__What you have to do__: Below is a block of entries; repeat exactly the lines starting at the line that contains "Instruction: Click the" and ending at the line that contains "This screenshot has width=306, height=230.", both included.

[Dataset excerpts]
__________
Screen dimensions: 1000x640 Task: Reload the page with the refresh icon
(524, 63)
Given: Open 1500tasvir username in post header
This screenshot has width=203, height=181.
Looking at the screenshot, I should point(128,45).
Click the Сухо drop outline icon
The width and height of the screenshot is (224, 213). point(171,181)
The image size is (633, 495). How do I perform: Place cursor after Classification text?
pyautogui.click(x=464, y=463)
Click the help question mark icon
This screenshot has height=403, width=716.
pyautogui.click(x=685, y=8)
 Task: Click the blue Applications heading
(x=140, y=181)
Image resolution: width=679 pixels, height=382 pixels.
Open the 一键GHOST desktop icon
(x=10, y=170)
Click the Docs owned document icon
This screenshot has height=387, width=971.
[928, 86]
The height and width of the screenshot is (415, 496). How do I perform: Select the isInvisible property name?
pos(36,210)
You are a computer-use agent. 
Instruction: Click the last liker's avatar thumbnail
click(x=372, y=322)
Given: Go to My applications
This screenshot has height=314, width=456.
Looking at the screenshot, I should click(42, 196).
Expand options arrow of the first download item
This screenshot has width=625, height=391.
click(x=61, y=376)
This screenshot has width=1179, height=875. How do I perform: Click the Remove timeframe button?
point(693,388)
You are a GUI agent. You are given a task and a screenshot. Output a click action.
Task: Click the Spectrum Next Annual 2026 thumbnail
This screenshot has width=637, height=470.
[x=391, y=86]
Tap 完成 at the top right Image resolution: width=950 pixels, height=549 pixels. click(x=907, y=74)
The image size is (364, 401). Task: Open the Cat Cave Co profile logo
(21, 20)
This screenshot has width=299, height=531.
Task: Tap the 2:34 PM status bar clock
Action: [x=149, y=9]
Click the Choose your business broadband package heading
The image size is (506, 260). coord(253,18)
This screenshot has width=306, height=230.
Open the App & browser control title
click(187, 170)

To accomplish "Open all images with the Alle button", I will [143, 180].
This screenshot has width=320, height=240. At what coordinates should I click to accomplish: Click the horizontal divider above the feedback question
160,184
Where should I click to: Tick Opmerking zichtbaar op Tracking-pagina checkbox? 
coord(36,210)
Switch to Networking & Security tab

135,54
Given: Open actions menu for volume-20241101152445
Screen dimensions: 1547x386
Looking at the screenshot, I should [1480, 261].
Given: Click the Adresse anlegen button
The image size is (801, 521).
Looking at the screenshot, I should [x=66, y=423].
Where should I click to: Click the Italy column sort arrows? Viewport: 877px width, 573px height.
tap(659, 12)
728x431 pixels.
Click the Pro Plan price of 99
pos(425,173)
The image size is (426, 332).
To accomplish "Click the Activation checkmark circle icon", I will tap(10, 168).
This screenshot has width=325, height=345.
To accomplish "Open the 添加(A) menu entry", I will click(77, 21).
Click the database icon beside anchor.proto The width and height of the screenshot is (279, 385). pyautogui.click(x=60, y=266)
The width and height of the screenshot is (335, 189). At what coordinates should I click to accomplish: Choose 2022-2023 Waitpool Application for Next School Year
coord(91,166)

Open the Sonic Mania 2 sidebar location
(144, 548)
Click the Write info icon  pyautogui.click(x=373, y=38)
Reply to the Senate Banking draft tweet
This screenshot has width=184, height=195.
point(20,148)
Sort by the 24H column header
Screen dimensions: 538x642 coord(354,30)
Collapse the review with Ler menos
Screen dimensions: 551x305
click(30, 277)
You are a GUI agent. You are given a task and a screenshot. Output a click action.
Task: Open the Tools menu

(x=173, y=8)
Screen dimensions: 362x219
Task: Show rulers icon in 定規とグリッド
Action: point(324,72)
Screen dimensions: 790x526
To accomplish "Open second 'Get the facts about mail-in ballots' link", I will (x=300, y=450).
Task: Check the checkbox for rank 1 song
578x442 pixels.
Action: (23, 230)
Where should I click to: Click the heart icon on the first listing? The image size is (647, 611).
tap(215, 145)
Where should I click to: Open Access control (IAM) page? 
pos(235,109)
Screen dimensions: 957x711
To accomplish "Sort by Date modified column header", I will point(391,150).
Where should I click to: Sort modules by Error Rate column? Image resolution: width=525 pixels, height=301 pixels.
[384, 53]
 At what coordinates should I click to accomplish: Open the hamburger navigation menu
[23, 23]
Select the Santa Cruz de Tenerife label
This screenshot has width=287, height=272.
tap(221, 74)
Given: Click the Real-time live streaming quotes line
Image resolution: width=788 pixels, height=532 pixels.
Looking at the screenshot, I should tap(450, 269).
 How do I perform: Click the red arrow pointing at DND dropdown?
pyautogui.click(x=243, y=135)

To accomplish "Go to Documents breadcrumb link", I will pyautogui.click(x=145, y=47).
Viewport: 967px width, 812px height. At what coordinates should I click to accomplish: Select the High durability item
__________
__Final answer__:
Instruction: Click the last liker's avatar thumbnail
click(x=372, y=322)
Given: Go to My applications
This screenshot has height=314, width=456.
Looking at the screenshot, I should click(42, 196).
Expand options arrow of the first download item
This screenshot has width=625, height=391.
click(x=61, y=376)
This screenshot has width=1179, height=875. How do I perform: Click the Remove timeframe button?
point(693,388)
You are a GUI agent. You are given a task and a screenshot. Output a click action.
Task: Click the Spectrum Next Annual 2026 thumbnail
This screenshot has width=637, height=470.
[x=391, y=86]
Tap 完成 at the top right Image resolution: width=950 pixels, height=549 pixels. click(x=907, y=74)
The image size is (364, 401). Task: Open the Cat Cave Co profile logo
(21, 20)
This screenshot has width=299, height=531.
Task: Tap the 2:34 PM status bar clock
Action: [x=149, y=9]
Click the Choose your business broadband package heading
The image size is (506, 260). coord(253,18)
This screenshot has width=306, height=230.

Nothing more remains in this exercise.